Sunday, March 2, 2025

Blog Post #5: Troublemakers and Changing Educational Paradigms

After watching the video and reading the texts, one thing is abundantly clear to me: there must be a shift in the educational standards in the pursuit of the best education for our students. Within the first 60 seconds of the video, for instance, the narrator states that years ago a college degree was generally the best course of action for students as it was most likely to lead to employment. Now, a college degree, while still not a bad thing, is incredibly subjective, and much less sought after. 

Throughout the rest of the video, the narrator covers topics like education being a money game, schools being organized like "factory lines", and even drugging our children through their educational experience. 

Personally, I'm inclinded to agree with all of these claim. ADHD is skyrocketing at an alarming rate in schools K-12. According to studies conducted through the NIH, ADHD rates have risen from 6.1% to 10.2% from 1996 to 2016, just 20 years. There is speculation about why this is happening, but that's not the purpose of this post. With these numbers, more and more children are being prescribed medications such as adderall to "stop" their attention deficiencies. For some children this medication could be good for them, while for others it can be detrimental. The struggle that we're in is finding a proper way to teach kids who struggle with attention disorders WITHOUT having to medicate them. 
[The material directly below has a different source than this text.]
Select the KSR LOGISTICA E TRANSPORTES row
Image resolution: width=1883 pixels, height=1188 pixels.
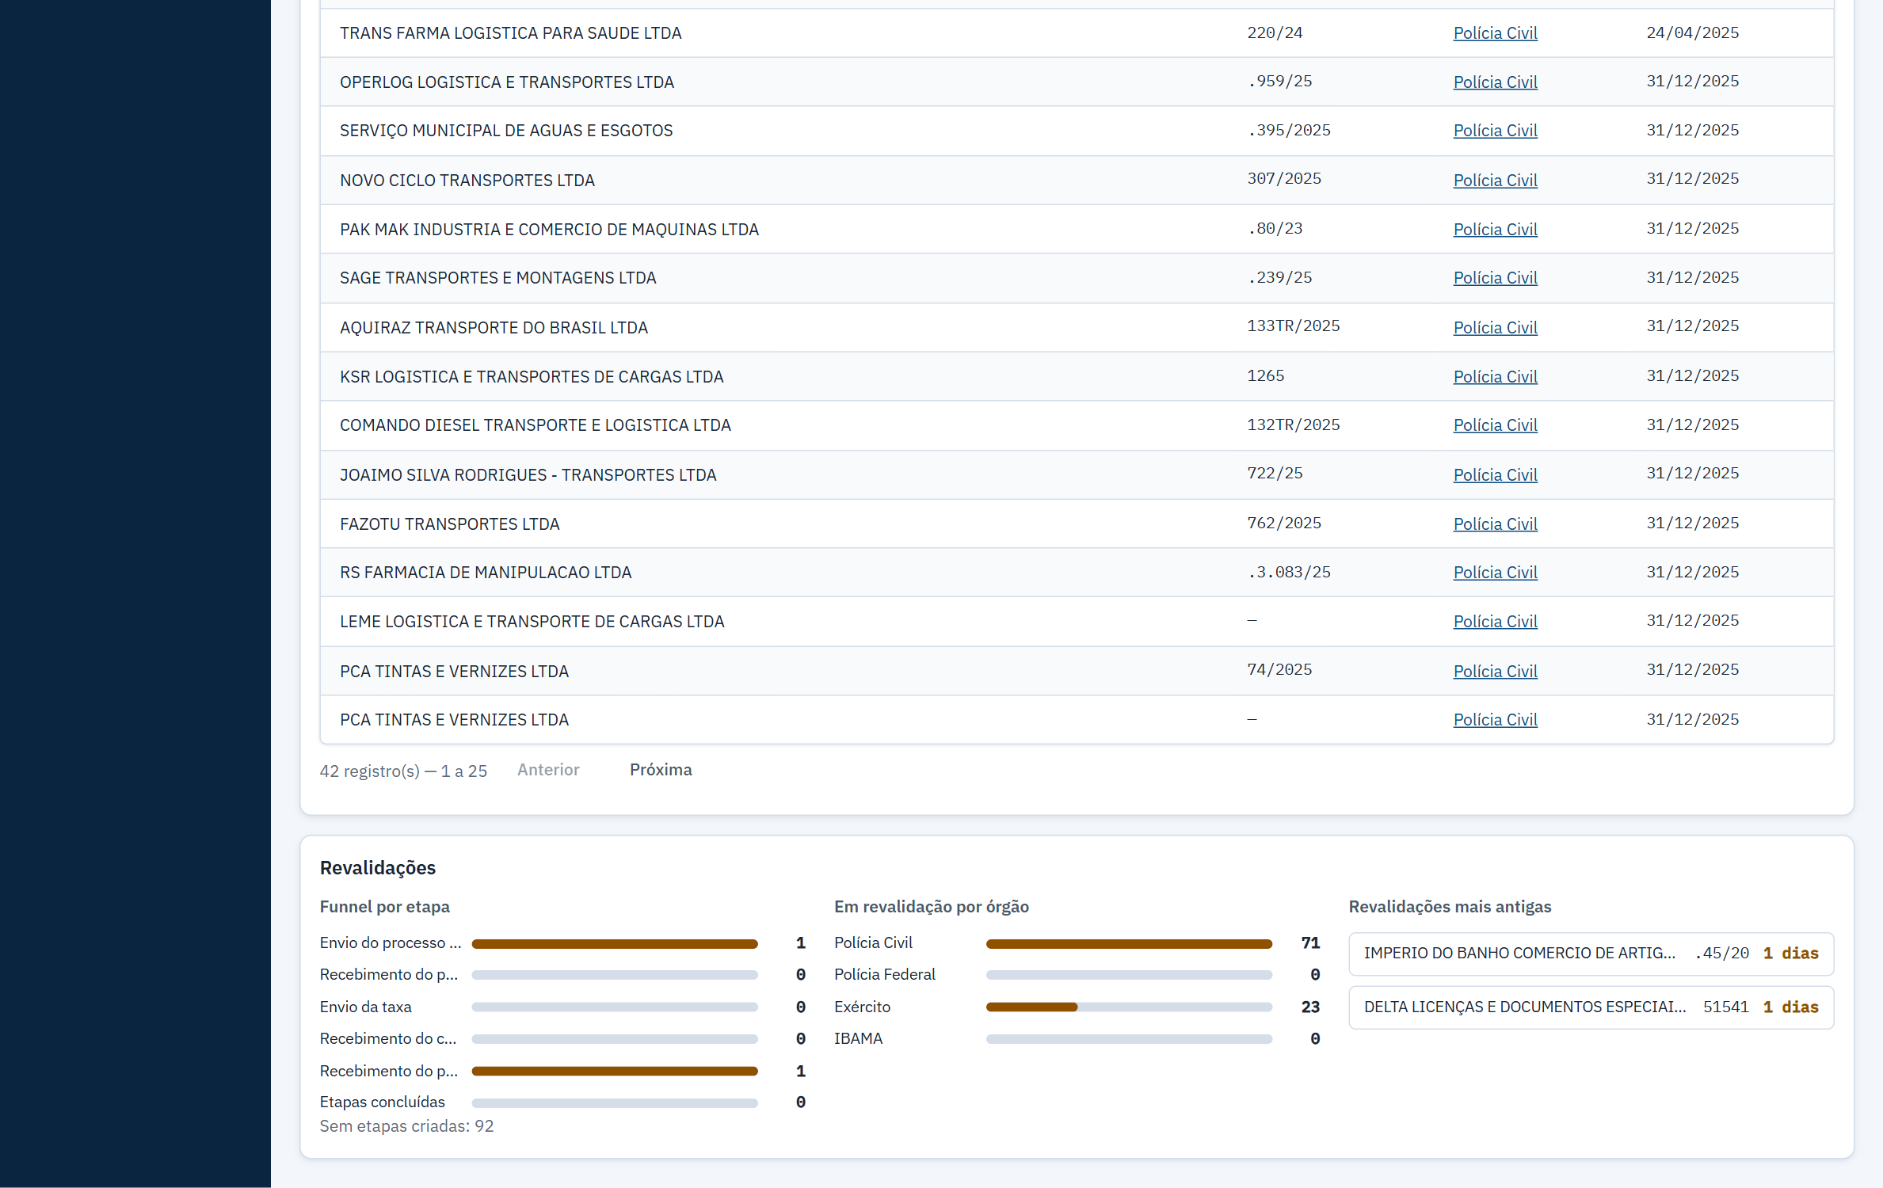coord(1077,377)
In addition to this, schools are very much organized like factories. We have bells to signal when lunch is or when school is over, some schools have uniform requirements, and as a whole, school is taking away the imagination from our students. 

There's a fine line between self expression and being inappropriate, and I think that's where a lot of schools today get messed up, because they can't see the difference. I've seen this first hand at my own schools growing up, kids not being allowed to wear certain things or act a certain way because it doesn't fit the narrative. I'm not talking about dressing inappropriately or cussing, I'm talking about, perhaps, cultural affects or trying to make light of certain lectures and teachings during class. Teachers often times, and those above them, will try to silence students who don't match the "norm", which could harm kids because now they have it in their heads that what they did was "wrong" even though it probably wasn't 

At the end of the day, it's our job to look after our students and make sure that they're getting the best education possible while ALSO keeping their imaginations alive and well so that they can use them in the future to help them better succeed. It's not our job to make robots, it's our job to make success stories.